PHP
Implementing Accessors and Mutators in Laravel Eloquent
Learn to use Eloquent accessors to format data when retrieved and mutators to transform data before it's saved to the database.
// app/Models/User.php
namespace App\Models;
use Illuminate\Database\Eloquent\Model;
use Illuminate\Database\Eloquent\Casts\Attribute;
class User extends Model
{
/**
* Get the user's first name.
*
* @return \Illuminate\Database\Eloquent\Casts\Attribute
*/
protected function firstName(): Attribute
{
return Attribute::make(
get: fn (string $value) => ucfirst($value),
set: fn (string $value) => strtolower($value),
);
}
/**
* Get the user's full name.
*
* @return \Illuminate\Database\Eloquent\Casts\Attribute
*/
protected function fullName(): Attribute
{
return Attribute::make(
get: fn () => $this->first_name . ' ' . $this->last_name,
);
}
}
// Example Usage
$user = App\Models\User::find(1);
$user->first_name = 'JOHN'; // Will be stored as 'john'
$user->save();
echo $user->first_name; // Will output 'John'
echo $user->full_name; // Will output 'John Doe' (assuming last_name is 'Doe')
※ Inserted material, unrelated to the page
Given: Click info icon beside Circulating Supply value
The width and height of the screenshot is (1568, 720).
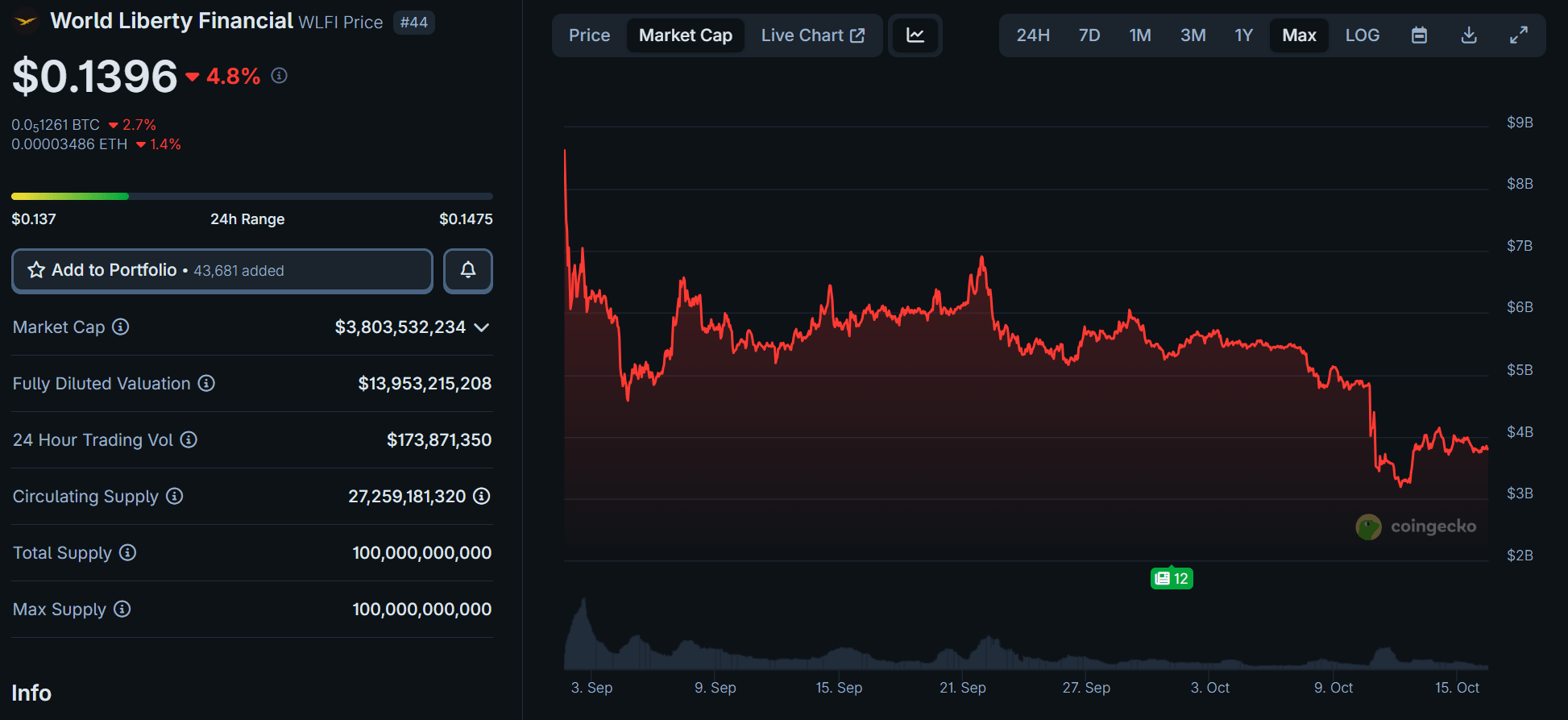Looking at the screenshot, I should [x=482, y=497].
How it works: Accessors and Mutators allow you to transform Eloquent attribute values when they are retrieved from or set on a model instance. An accessor (`get`) will modify the attribute's value just before it's returned to your application, while a mutator (`set`) will modify it before it's saved to the database. As of Laravel 9+, the `Attribute::make` syntax provides a convenient way to define both getter and setter logic within a single method, offering a cleaner approach compared to older versions.